Пройди сквозь детскую площадку
Я прошёл. Там дальше была ещё одна арка, пройдя в которую, я оказался перед широкой дорогой со множеством машин.
Не знаю как, но конверт очень точно направлял меня.
Следуя его указаниям, я добрался до станции метро «Белорусская». Дальше конверт предписывал проехать мне несколько станций и выйти на станции «Арбатская». Я послушно спустился со всеми людьми в метро, но у них у всех были карточки, которые позволяли пройти им турникеты, а у меня, как вы понимаете, такой карточки не было.
— У меня нет карточки, чтобы пройти в метро, — сказал я почему-то шёпотом, поднеся конверт к самым губам.
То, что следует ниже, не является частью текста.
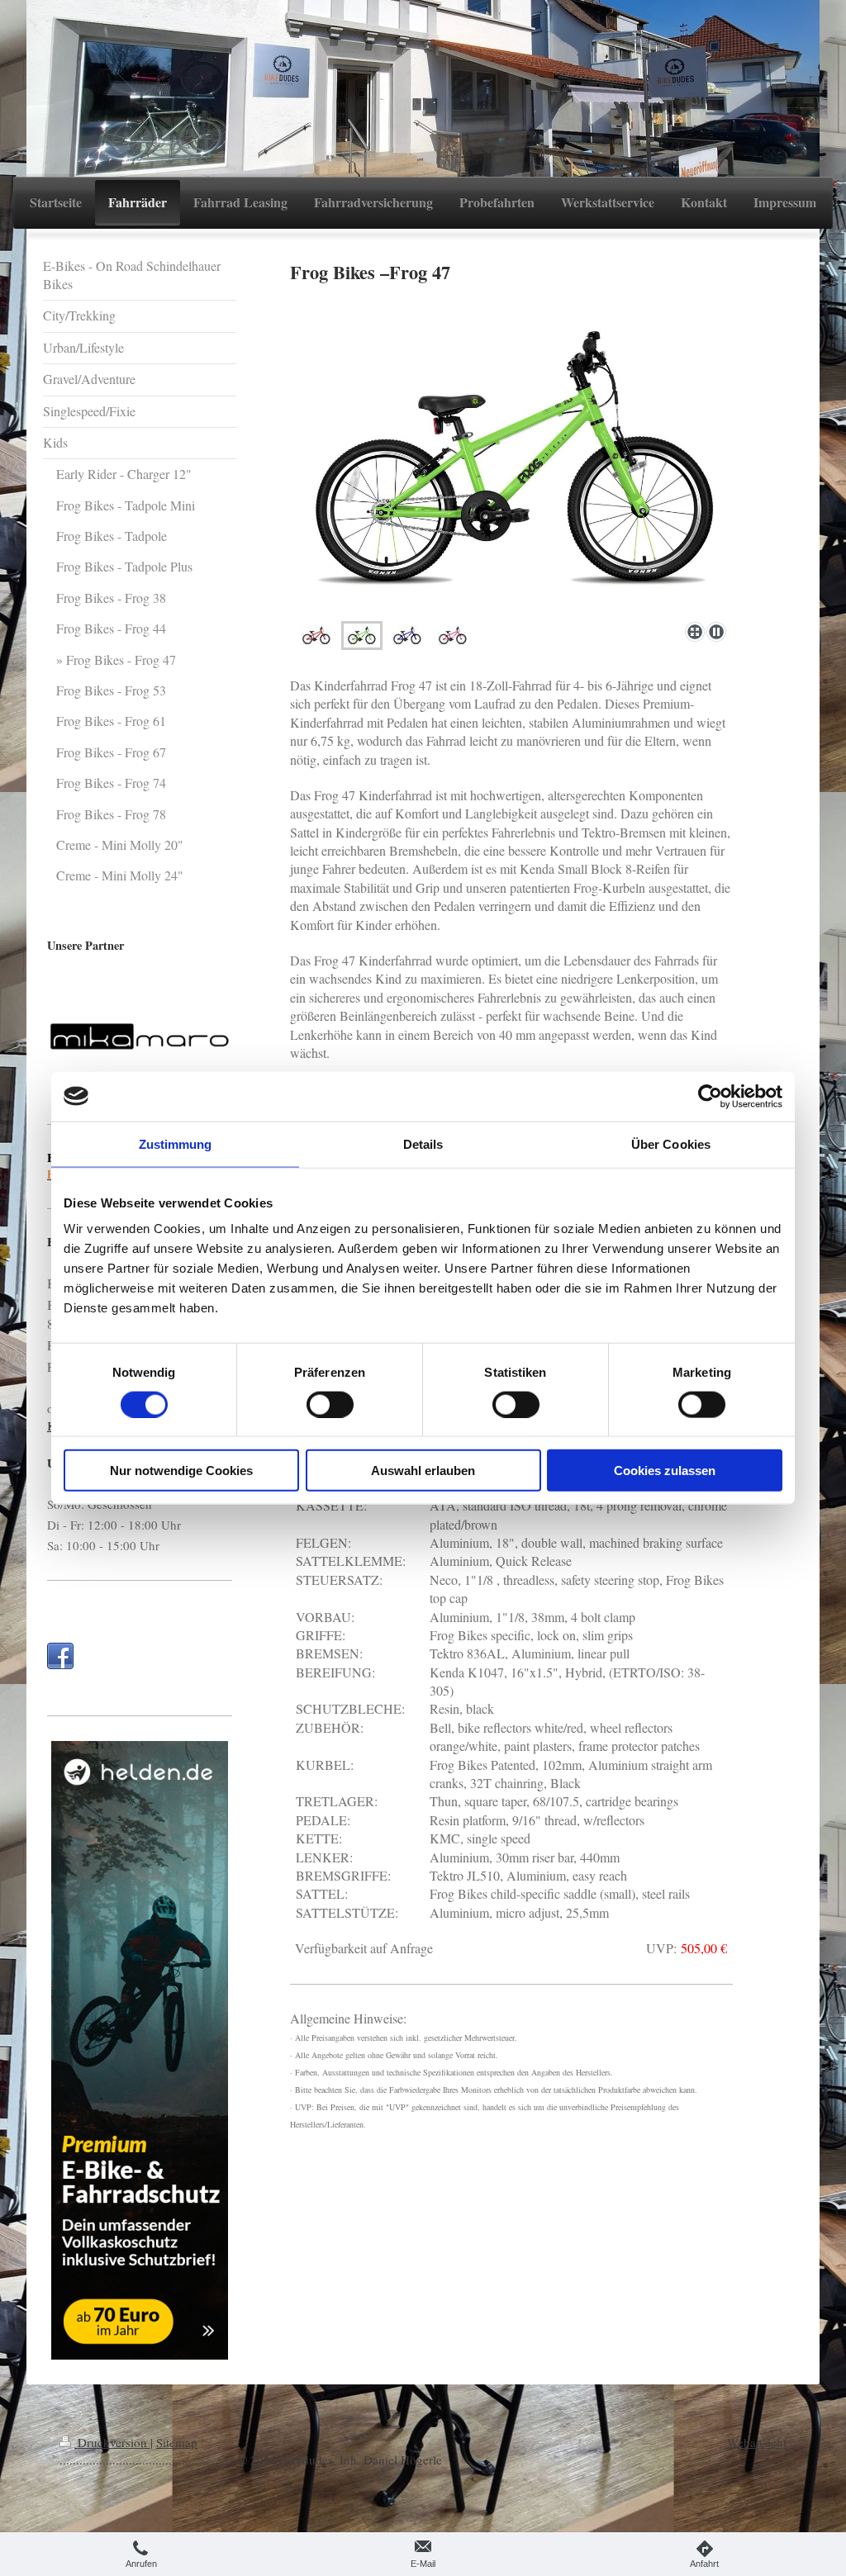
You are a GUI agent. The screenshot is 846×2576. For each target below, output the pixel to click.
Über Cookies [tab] (671, 1143)
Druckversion (112, 2442)
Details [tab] (423, 1143)
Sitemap (176, 2442)
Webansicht (757, 2442)
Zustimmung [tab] (175, 1143)
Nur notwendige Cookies (181, 1471)
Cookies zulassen (664, 1471)
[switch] (330, 1404)
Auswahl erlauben (423, 1471)
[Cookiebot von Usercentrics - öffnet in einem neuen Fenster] (710, 1096)
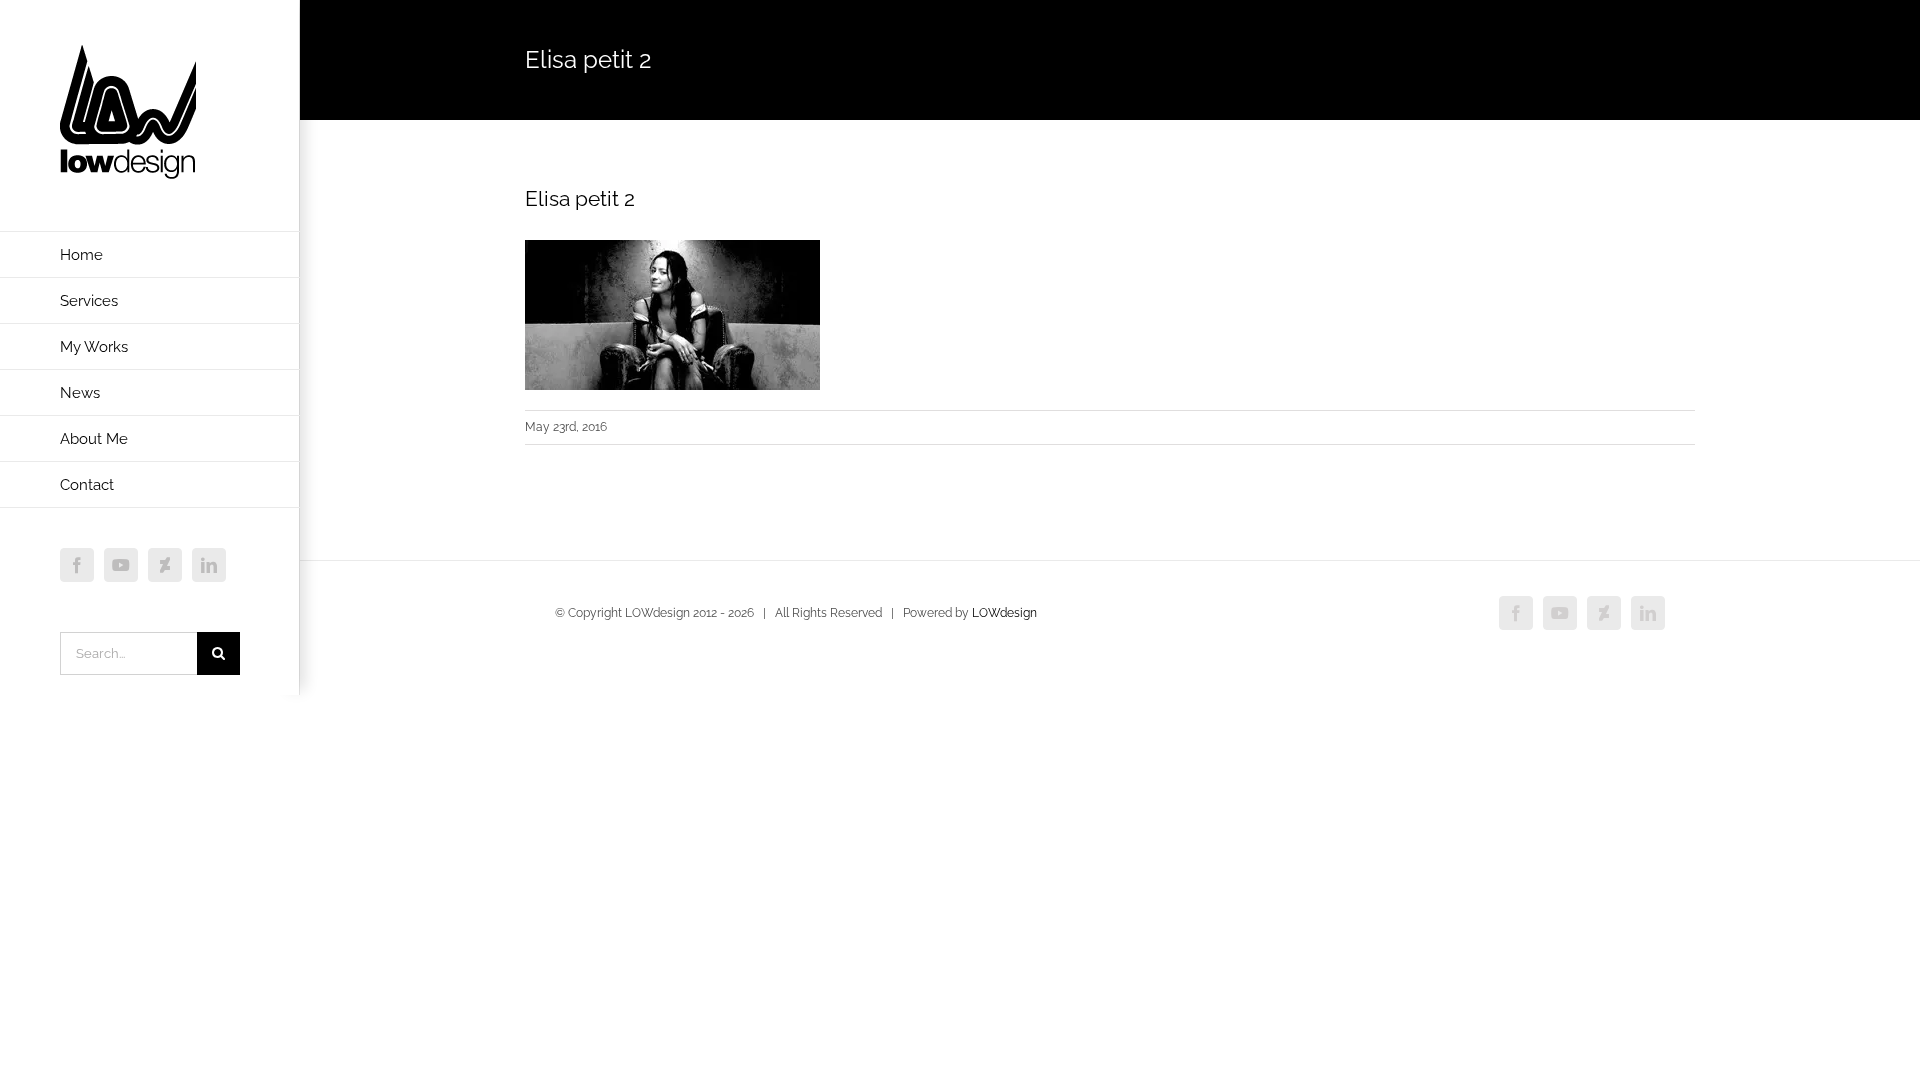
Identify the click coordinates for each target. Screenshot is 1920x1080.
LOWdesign (1004, 613)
Конверт никак не реагировал. Или решил, что я его обманываю и такая карточка у меня есть. Потом я подумал, что программа этого конверта, возможно, не работает под землёй, и поднялся обратно.
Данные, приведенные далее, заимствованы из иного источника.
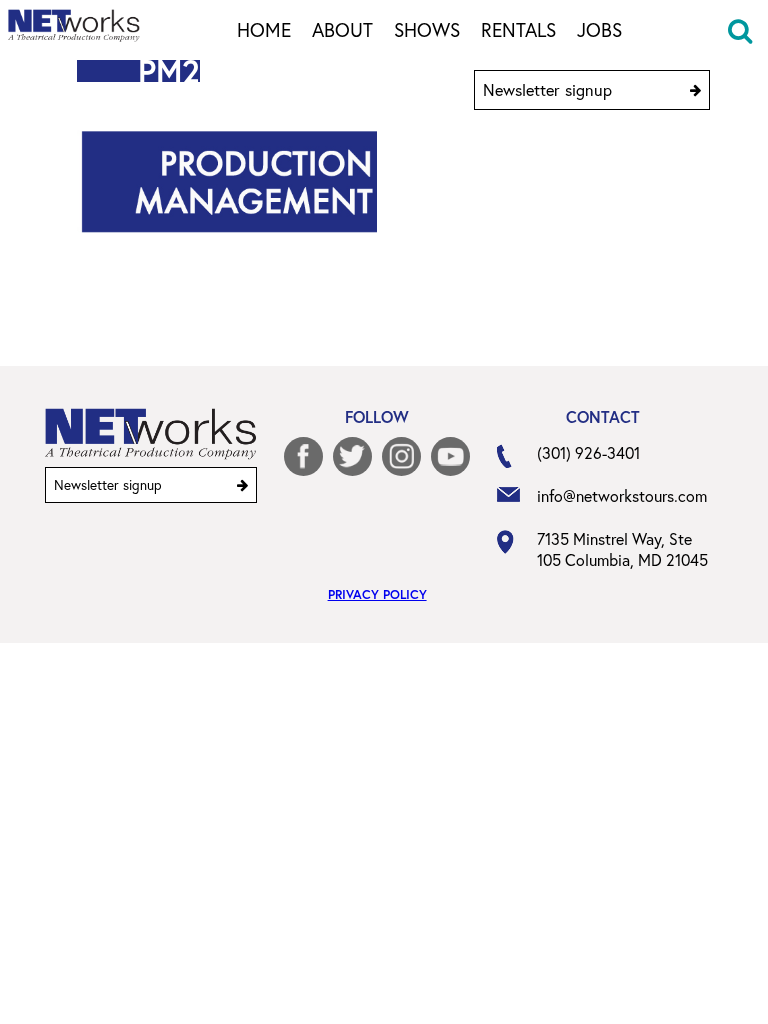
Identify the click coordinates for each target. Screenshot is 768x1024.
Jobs (599, 31)
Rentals (518, 31)
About (342, 31)
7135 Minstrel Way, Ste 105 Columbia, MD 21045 (622, 549)
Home (264, 31)
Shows (427, 31)
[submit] (695, 90)
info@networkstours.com (622, 495)
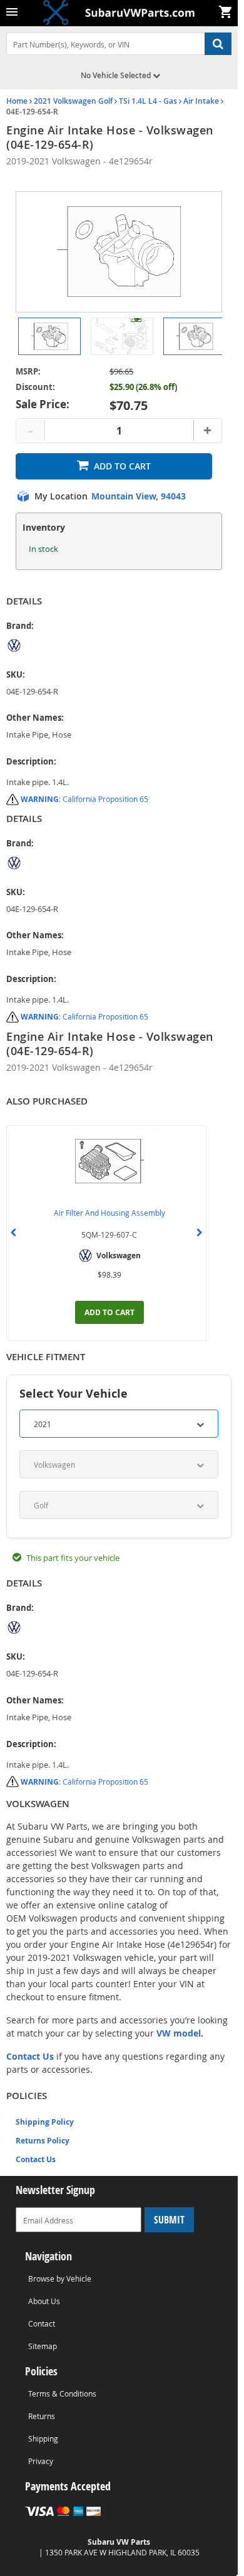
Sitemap (42, 2346)
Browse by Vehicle (59, 2278)
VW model (178, 2033)
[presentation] (13, 1233)
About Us (44, 2301)
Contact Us (36, 2159)
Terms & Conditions (62, 2393)
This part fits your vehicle (72, 1557)
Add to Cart (122, 466)
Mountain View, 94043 (138, 496)
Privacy (40, 2461)
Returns (41, 2416)
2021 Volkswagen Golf (73, 101)
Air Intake (201, 101)
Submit (169, 2220)
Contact (41, 2323)
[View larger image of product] (49, 336)
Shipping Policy (45, 2122)
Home (17, 101)
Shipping (43, 2438)
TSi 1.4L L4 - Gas (148, 101)
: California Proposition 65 (84, 799)
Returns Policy (42, 2140)
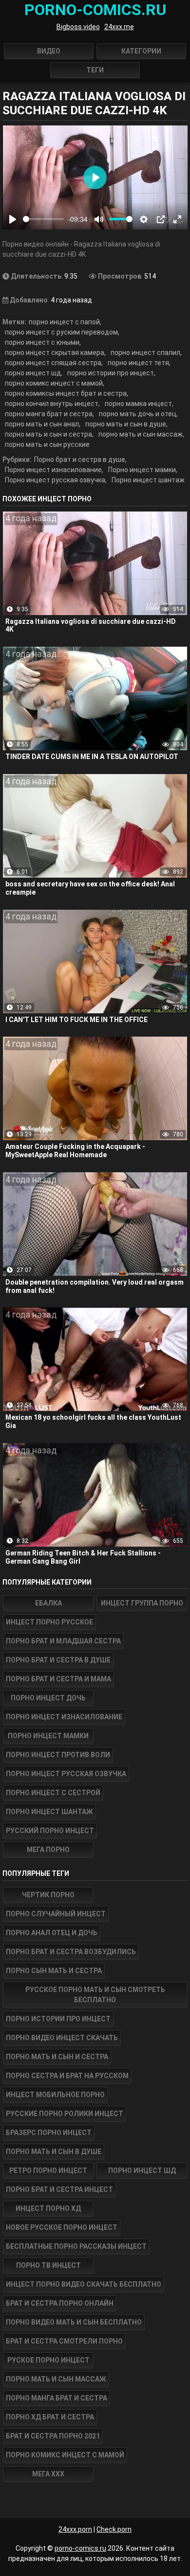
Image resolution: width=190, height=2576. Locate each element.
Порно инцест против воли (58, 1755)
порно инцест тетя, (139, 363)
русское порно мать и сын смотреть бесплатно (95, 1995)
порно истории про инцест (58, 2019)
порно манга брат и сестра (56, 2398)
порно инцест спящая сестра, (54, 363)
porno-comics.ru (80, 2548)
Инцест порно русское (49, 1622)
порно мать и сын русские (47, 444)
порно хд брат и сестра (50, 2417)
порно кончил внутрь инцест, (52, 403)
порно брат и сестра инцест (59, 2189)
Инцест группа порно (142, 1603)
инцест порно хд (48, 2208)
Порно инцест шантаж (148, 480)
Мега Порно (48, 1849)
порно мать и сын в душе (53, 2151)
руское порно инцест (48, 2360)
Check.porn (114, 2529)
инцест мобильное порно (55, 2095)
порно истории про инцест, (111, 373)
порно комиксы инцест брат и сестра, (66, 393)
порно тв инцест (48, 2265)
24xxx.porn (75, 2529)
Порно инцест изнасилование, (54, 470)
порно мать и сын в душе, (126, 424)
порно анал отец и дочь (51, 1933)
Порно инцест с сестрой (53, 1793)
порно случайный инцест (56, 1914)
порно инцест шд (142, 2170)
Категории (141, 51)
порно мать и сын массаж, (141, 434)
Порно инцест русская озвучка (66, 1774)
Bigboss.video (78, 27)
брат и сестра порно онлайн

В метро все заходили и выходили, а я пробовал поговорить с конвертом. Конверт отказывался мне отвечать и по-прежнему ждал, когда я отправлюсь в метро. Надпись не менялась. Я огляделся в поисках помощи. Заметил маленькую стаю ворон, но среди них не было моего Гуамоко, так что рассчитывать хотя бы на обидный выкрик не приходилось.
Что же делать?
Я подумал, что вопрос сейчас откуда-нибудь появится и повиснет в воздухе, но ничего не возникло и ничего не появилось. Вокруг постоянно шли люди. Никто не обращал на меня внимания, никому не было дела до меня. У них у всех были карты, которые позволяли им спокойно проходить сквозь турникеты и ехать туда, куда им было нужно, а у меня такой карты не было. У меня был только конверт, который требовал, чтобы я поехал на метро.
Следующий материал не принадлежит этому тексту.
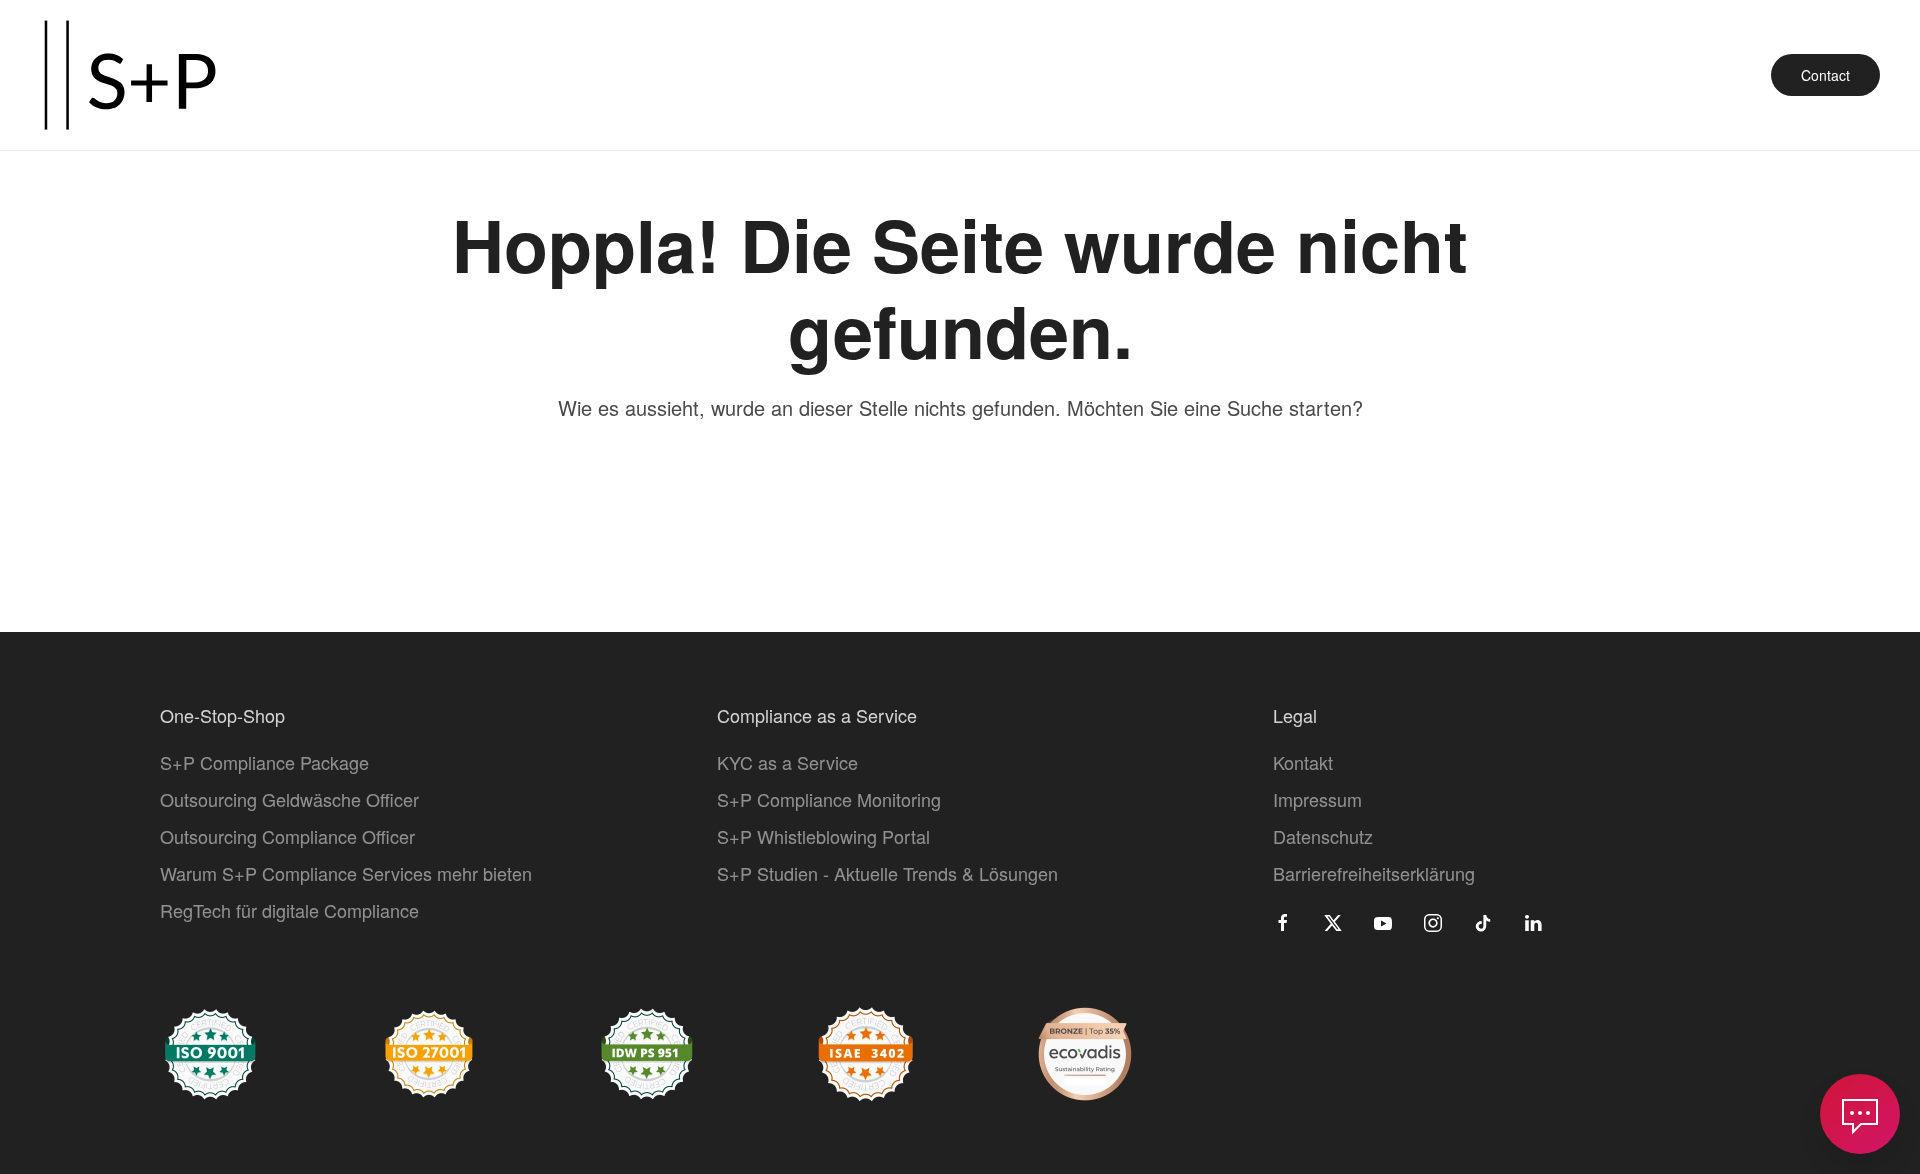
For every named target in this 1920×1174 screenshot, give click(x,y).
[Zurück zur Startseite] (130, 75)
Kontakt (1303, 762)
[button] (1860, 1114)
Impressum (1317, 799)
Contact (1825, 75)
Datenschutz (1323, 836)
От безысходности я спустился вниз. Попробовал поговорить с усатым работником метрополитена рядом с турникетами, но он строго отправил меня к кассам. Там, виновато улыбнувшись, красивая, с водопадом каштановых волос девушка пожала плечами и виновато улыбнулась, но заветную карточку не дала.
Конверт же продолжал требовать, чтобы я спустился в метро.
«Может, он сломался?» — подумал я. В этот момент я снова поднялся на поверхность и отходил в сторону, чтобы люди, которые шли потоком в метро, не затоптали меня.
Нам надо в метро
Мелькнула новая надпись на конверте. Так я понял, что конверт не сломался.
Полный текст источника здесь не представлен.